Seasonal Fruit


In our hyper-globalized, get-anything-you-want-at-any-time world, it can be easy to forget that fruits are seasonal products. Though your local neighborhood mega-mart now stocks cherries in December, there are numerous benefits to buying fruits in season.


It follows that if you’re buying foods in season, you’re buying foods that are grown close to where you live. That means that the farmers didn’t have to pay a global shipping conglomerate to get them to your store. Which means that you don’t have to pay said global shipping conglomerate’s shipping fees.


Cutting out the transport means cutting out the fossil fuels that are burned to get the fruit to you, often from the other side of the world.
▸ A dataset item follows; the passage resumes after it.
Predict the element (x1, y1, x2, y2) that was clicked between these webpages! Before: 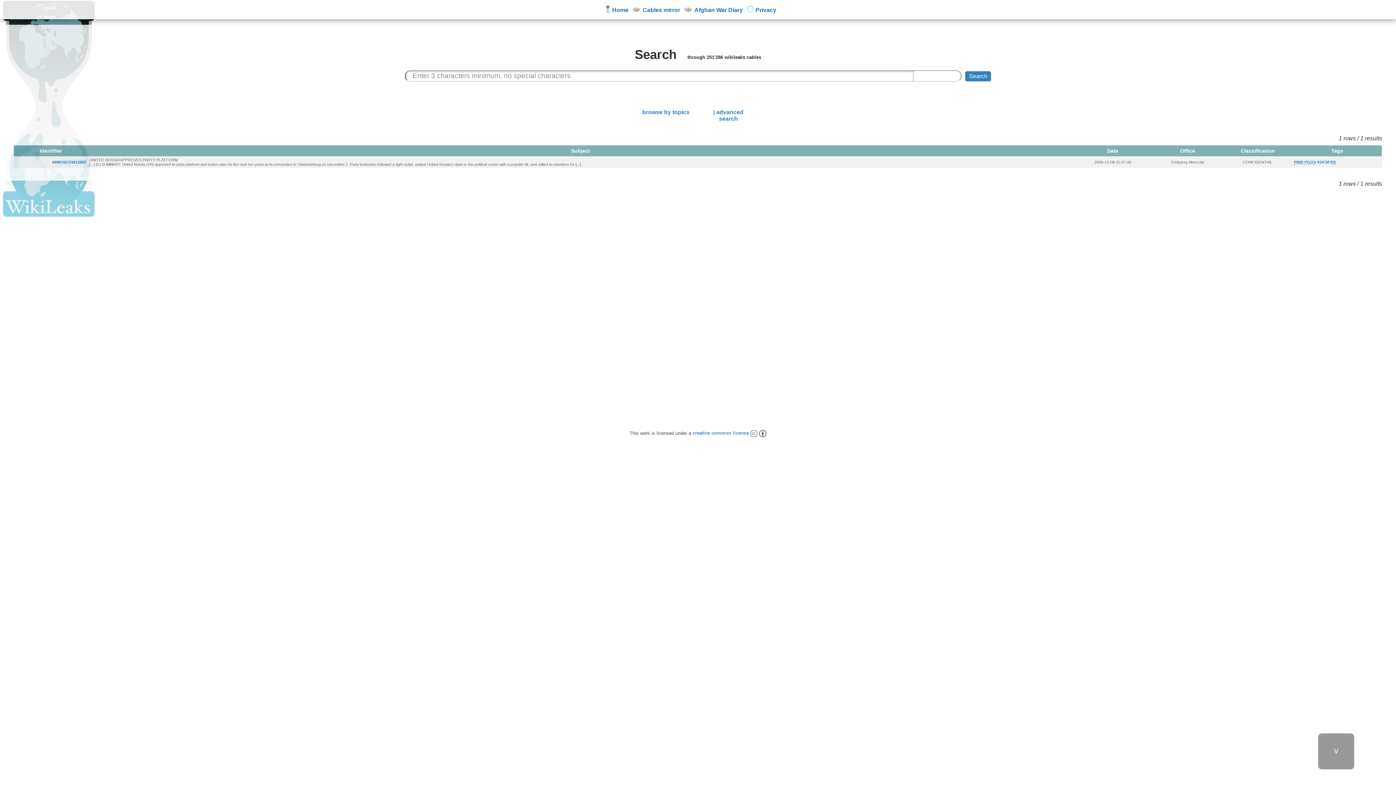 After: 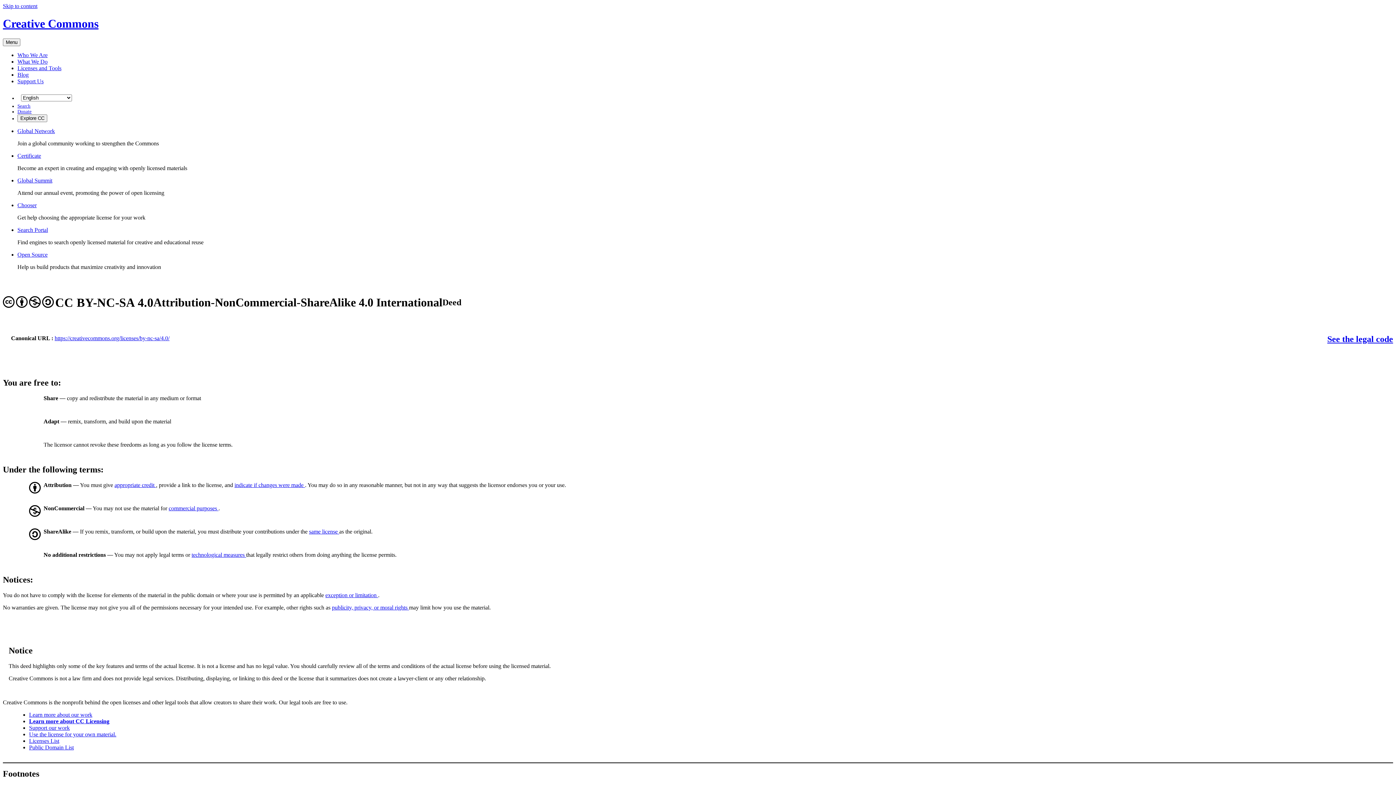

Because they’re grown closer to where they’re sold, in-season fruits can stay on the vine, tree or bush longer than those that need to be picked a couple of weeks early to arrive in stores at peak ripeness. That gives them extra time to develop all the antioxidants and other micronutrients that you’re eating them for.
In summertime, look for (organic, wherever possible) strawberries, blueberries, blackberries, raspberries, cantaloupe, peaches, nectarines, plums and watermelon. But limit yourself to two servings per day, preferably first thing in the morning and before workouts, to reduce the amount of fructose, which is more likely to be stored as fat than sucrose, that you consume.